The 23-student cohort graduates with an understanding of 55 Indigenous legal orders, alongside Canadian constitutional law and common law. The graduating class will mark the milestone with a special recognition event at the Songhees Wellness Centre this evening—an occasion that not only carries significance for the graduates, but for those that preceded them.
“Over 27 years ago, a group of Indigenous law professors dreamed about teaching Indigenous law in law schools,” says John Borrows, a Canada Research Chair in Indigenous law and co-founder of the program. “Now, the first JD/JID graduating class is ready to live these dreams and make real their own hopes, aspirations, and futures.”
“Law is, in effect, a way to create meaning, and to understand the world.
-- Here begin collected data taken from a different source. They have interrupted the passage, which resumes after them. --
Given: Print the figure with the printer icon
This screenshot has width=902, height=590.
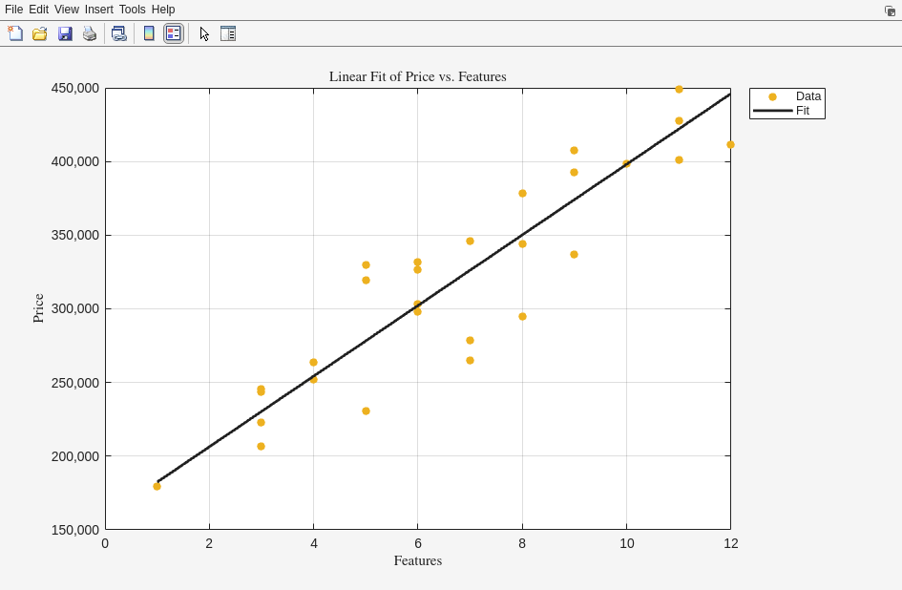Looking at the screenshot, I should (90, 33).

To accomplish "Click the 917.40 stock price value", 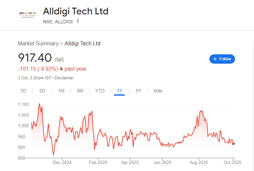I will [x=35, y=58].
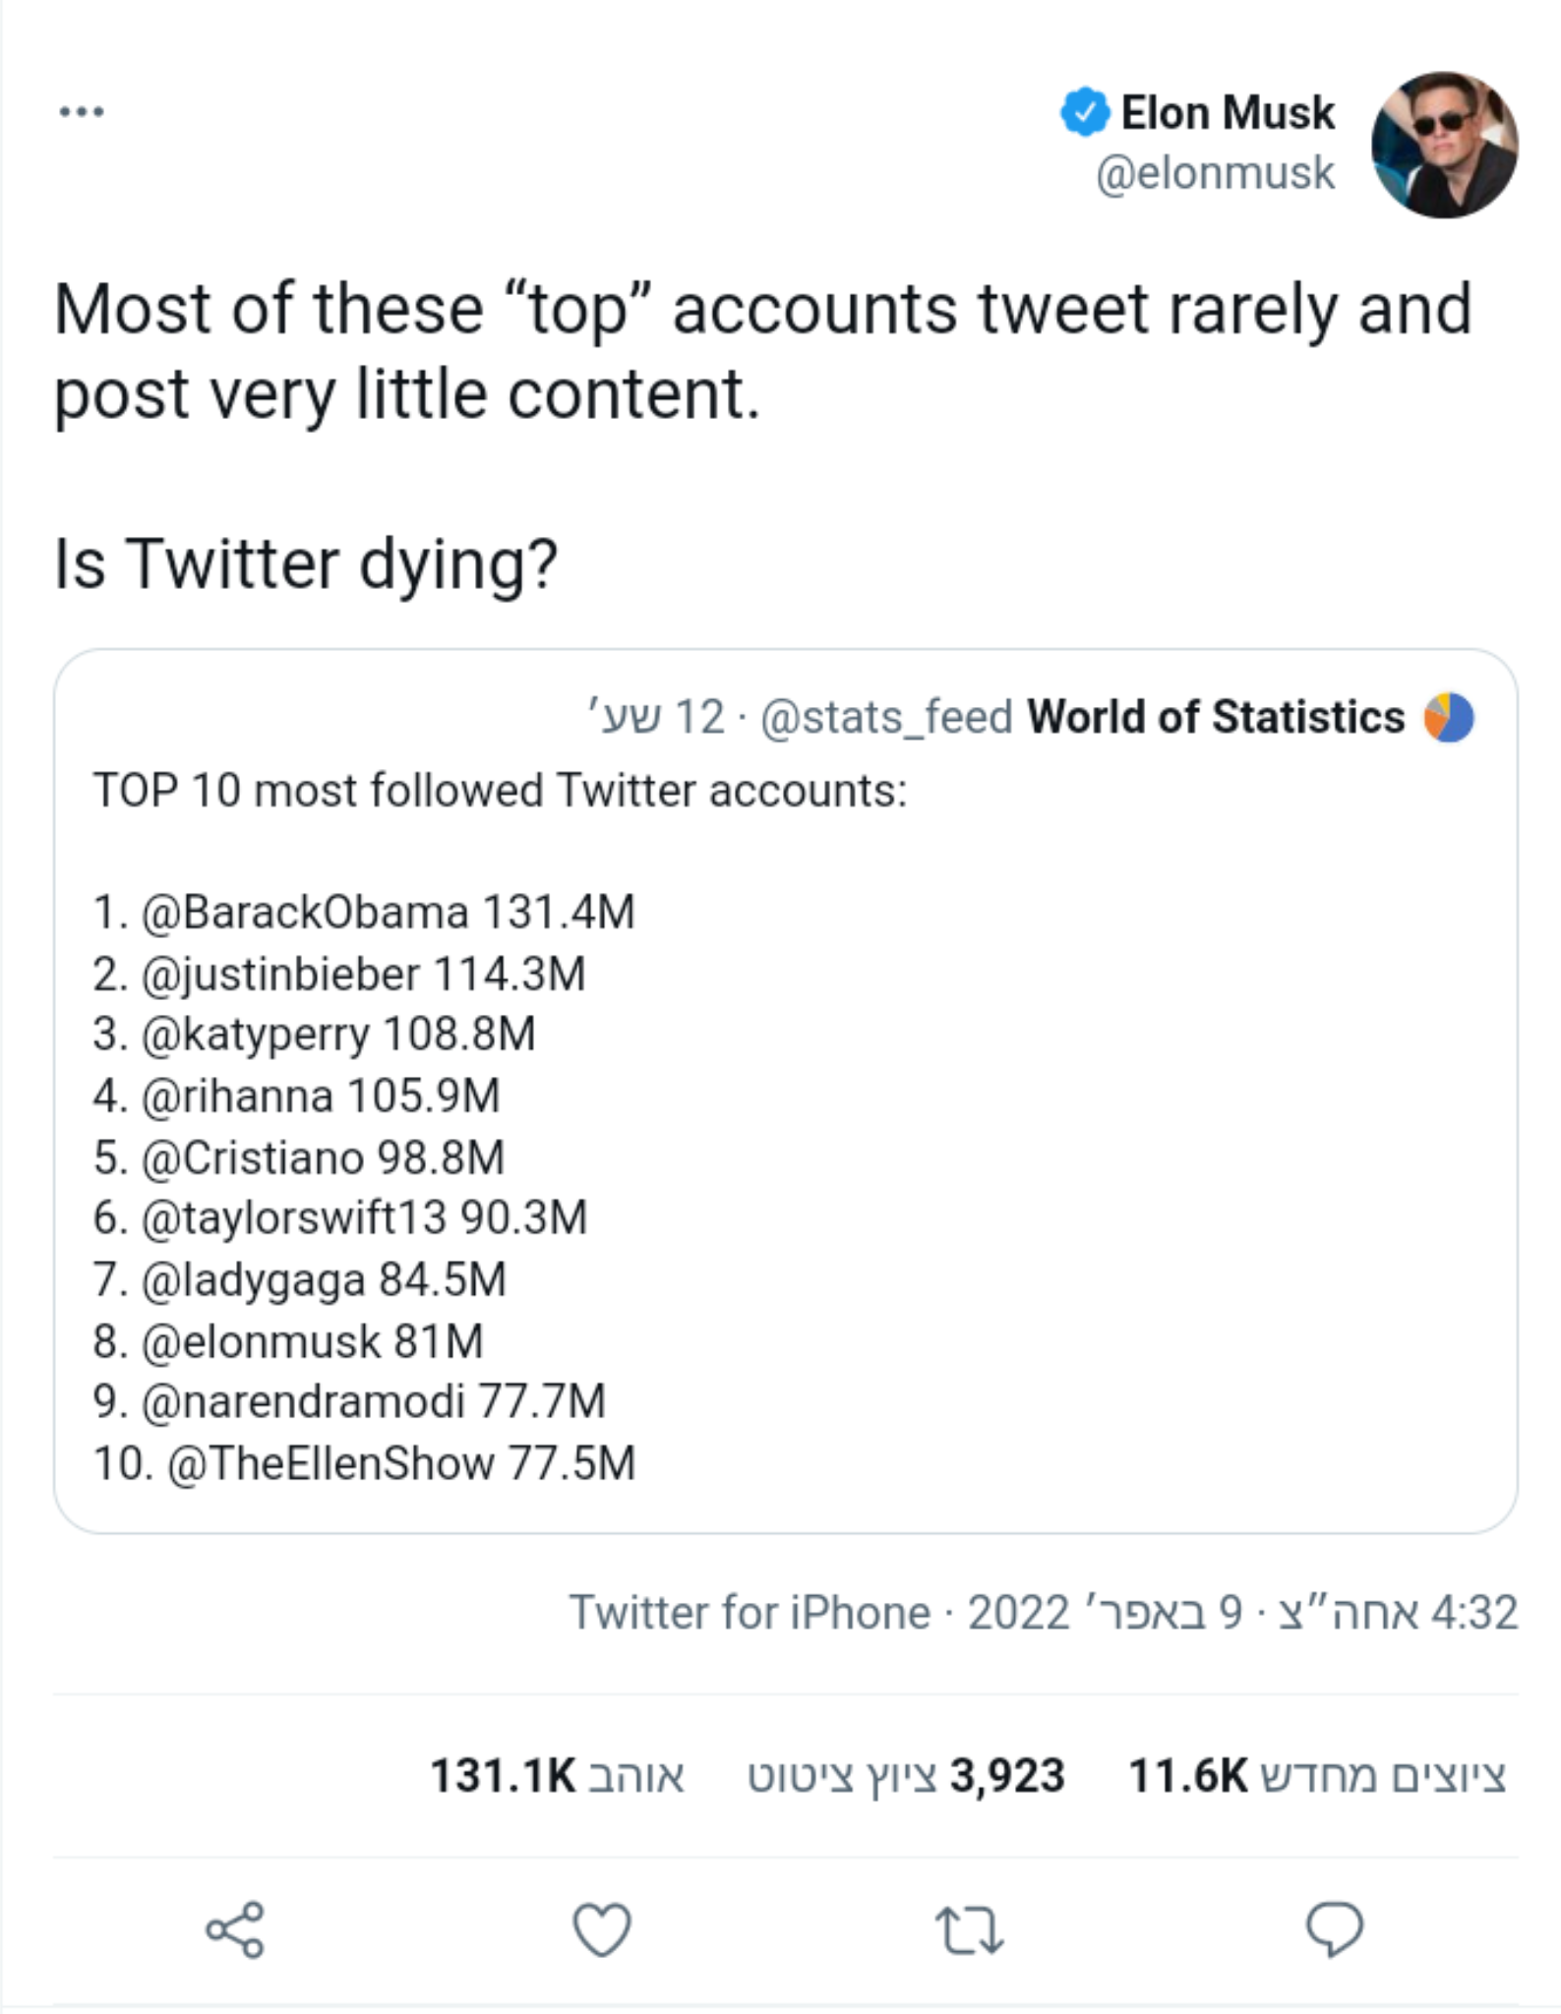
Task: Open the @stats_feed profile link
Action: (883, 719)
Your existence is entirely tied up in law—most people don’t see that—it’s implicit,” Val Napoleon, interim dean of law, co-founder of the program, and Law Foundation Chair of Indigenous Justice and Governance at UVic, told Capital Daily.
“When you think about how important Canadian law is to people, all of those reasons are exactly why Indigenous law is important to Indigenous people.”
While the program is the first of its kind, Napoleon says there’s been interest in other parts of the world, including with the Māori people in New Zealand.
‘Excited and humbled’
For Amanda Vick, a graduating student and member of the Gitxsan Nation, the degree—which spans a wide range of legal areas, from Indigenous governance, to criminal law, to environmental law—comes with an added purpose.
“I felt both excited for the journey and humbled by the responsibility gifted to me,” she says of her studies. “We need more people in the legal sphere who are able to appreciate and utilize the knowledge of different legal orders in their practice.”
For fellow graduate Beth Fox, a Blood Tribe member from Treaty Seven Territory in southern Alberta, one of the greatest benefits has come from the cross-cultural opportunities provided.
“One of the highlights for me was attending field school in Coast Salish territory,” she says. “Because we had invested so much time and learning in the Coast Salish legal order and the Hul’qumi’num language, being able to be out there on the land and to connect our learning really made a huge impact on me.”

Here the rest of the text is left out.